◆ Written request ◆
Quote all the rows below word for word, one line at a time, without changing anything.
- - - - - - -
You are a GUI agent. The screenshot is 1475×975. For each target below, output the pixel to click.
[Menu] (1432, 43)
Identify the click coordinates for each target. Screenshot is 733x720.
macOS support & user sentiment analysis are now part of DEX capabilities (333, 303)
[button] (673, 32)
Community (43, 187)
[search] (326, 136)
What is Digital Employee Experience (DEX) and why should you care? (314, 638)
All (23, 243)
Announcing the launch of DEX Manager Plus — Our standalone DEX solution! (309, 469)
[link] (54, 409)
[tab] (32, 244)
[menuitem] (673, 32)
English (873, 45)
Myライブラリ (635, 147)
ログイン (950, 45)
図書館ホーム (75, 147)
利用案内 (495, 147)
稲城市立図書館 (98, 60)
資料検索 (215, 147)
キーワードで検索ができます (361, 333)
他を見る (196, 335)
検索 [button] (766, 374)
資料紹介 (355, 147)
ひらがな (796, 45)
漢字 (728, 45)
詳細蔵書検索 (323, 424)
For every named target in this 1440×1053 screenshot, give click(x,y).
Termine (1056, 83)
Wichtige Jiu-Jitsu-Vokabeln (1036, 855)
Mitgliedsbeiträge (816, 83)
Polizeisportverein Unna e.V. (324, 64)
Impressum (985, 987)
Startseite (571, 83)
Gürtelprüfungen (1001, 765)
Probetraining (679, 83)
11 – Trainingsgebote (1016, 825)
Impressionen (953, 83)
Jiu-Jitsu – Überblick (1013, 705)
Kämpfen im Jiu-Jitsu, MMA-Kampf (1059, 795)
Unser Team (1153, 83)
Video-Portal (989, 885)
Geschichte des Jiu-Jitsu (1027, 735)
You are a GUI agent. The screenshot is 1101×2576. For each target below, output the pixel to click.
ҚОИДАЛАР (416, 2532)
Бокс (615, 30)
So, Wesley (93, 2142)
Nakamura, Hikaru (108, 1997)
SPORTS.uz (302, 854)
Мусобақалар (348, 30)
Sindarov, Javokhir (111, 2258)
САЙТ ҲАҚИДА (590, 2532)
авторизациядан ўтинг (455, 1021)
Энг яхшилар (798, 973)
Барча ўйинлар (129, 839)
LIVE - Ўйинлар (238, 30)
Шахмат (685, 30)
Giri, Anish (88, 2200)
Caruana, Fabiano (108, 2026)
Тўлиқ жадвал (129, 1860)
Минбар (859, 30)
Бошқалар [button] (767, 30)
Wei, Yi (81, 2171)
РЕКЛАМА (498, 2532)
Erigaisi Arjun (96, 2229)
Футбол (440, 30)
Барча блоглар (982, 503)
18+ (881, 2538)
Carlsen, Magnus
- - - - - - -
◆ Output ◆
You are a GUI agent. The screenshot is 1475×975. For each target below, output the pixel to click.
[Menu] (1432, 43)
Identify the click coordinates for each target. Screenshot is 733x720.
macOS support & user sentiment analysis are now part of DEX capabilities (333, 303)
[button] (673, 32)
Community (43, 187)
[search] (326, 136)
What is Digital Employee Experience (DEX) and why should you care? (314, 638)
All (23, 243)
Announcing the launch of DEX Manager Plus — Our standalone DEX solution! (309, 469)
[link] (54, 409)
[tab] (32, 244)
[menuitem] (673, 32)
English (873, 45)
Myライブラリ (635, 147)
ログイン (950, 45)
図書館ホーム (75, 147)
利用案内 (495, 147)
稲城市立図書館 (98, 60)
資料検索 (215, 147)
キーワードで検索ができます (361, 333)
他を見る (196, 335)
検索 [button] (766, 374)
資料紹介 (355, 147)
ひらがな (796, 45)
漢字 (728, 45)
詳細蔵書検索 (323, 424)
For every named target in this 1440×1053 screenshot, give click(x,y).
Termine (1056, 83)
Wichtige Jiu-Jitsu-Vokabeln (1036, 855)
Mitgliedsbeiträge (816, 83)
Polizeisportverein Unna e.V. (324, 64)
Impressum (985, 987)
Startseite (571, 83)
Gürtelprüfungen (1001, 765)
Probetraining (679, 83)
11 – Trainingsgebote (1016, 825)
Impressionen (953, 83)
Jiu-Jitsu – Überblick (1013, 705)
Kämpfen im Jiu-Jitsu, MMA-Kampf (1059, 795)
Unser Team (1153, 83)
Video-Portal (989, 885)
Geschichte des Jiu-Jitsu (1027, 735)
You are a GUI agent. The screenshot is 1101×2576. For each target below, output the pixel to click.
ҚОИДАЛАР (416, 2532)
Бокс (615, 30)
So, Wesley (93, 2142)
Nakamura, Hikaru (108, 1997)
SPORTS.uz (302, 854)
Мусобақалар (348, 30)
Sindarov, Javokhir (111, 2258)
САЙТ ҲАҚИДА (590, 2532)
авторизациядан ўтинг (455, 1021)
Энг яхшилар (798, 973)
Барча ўйинлар (129, 839)
LIVE - Ўйинлар (238, 30)
Шахмат (685, 30)
Giri, Anish (88, 2200)
Caruana, Fabiano (108, 2026)
Тўлиқ жадвал (129, 1860)
Минбар (859, 30)
Бошқалар [button] (767, 30)
Wei, Yi (81, 2171)
РЕКЛАМА (498, 2532)
Erigaisi Arjun (96, 2229)
Футбол (440, 30)
Барча блоглар (982, 503)
18+ (881, 2538)
Carlsen, Magnus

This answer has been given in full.